- **YOUR TASK**
Across the records below, report how many lines include the word "computer", stating the number alone.

Stored items:

──────────────────────────────

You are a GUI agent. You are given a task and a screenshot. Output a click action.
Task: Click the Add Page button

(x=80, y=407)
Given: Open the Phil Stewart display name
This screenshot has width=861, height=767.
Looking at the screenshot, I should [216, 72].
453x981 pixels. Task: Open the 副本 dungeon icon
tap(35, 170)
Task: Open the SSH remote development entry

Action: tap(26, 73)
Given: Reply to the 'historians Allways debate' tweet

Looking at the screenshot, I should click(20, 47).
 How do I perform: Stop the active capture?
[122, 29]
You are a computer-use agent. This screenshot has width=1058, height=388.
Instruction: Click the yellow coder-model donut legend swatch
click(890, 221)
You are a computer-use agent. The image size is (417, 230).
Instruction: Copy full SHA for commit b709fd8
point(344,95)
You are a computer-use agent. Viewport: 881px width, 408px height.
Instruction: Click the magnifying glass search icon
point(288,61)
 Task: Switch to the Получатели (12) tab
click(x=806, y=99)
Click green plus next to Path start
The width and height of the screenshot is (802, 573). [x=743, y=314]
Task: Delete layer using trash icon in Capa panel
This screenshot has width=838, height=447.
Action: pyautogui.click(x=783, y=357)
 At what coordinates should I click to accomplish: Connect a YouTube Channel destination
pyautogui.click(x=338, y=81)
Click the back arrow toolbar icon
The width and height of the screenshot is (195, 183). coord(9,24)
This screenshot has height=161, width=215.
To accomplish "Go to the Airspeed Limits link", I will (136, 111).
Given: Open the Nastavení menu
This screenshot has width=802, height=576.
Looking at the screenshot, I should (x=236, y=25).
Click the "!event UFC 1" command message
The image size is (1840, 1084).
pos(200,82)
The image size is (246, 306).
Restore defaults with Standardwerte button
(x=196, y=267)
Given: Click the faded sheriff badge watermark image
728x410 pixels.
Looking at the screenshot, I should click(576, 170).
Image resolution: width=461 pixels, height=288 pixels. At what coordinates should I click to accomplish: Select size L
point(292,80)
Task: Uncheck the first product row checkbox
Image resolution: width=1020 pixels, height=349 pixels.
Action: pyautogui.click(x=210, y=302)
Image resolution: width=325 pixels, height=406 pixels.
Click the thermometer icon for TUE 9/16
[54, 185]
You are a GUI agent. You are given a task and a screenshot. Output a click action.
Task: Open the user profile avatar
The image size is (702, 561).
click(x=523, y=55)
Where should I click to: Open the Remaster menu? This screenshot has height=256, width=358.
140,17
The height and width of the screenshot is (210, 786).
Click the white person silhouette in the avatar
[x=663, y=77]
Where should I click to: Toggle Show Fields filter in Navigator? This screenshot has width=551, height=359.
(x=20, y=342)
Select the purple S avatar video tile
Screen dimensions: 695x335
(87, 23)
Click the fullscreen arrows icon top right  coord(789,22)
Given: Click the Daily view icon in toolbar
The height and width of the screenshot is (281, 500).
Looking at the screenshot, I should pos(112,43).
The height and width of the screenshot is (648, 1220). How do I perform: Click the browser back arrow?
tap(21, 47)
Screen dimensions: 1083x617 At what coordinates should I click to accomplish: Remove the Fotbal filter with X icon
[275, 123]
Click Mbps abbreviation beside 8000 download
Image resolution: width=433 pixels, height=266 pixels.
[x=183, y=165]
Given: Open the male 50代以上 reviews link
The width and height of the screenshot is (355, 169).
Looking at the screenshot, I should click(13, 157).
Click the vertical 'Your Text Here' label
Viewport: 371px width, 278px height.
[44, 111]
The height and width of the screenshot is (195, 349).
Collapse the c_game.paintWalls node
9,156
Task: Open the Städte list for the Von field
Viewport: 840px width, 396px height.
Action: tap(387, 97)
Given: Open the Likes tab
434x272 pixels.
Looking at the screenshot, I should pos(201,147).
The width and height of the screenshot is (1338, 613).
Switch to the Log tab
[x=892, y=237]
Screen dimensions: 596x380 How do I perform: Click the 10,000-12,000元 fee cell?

──────────────────────────────

- **TASK OUTPUT**
3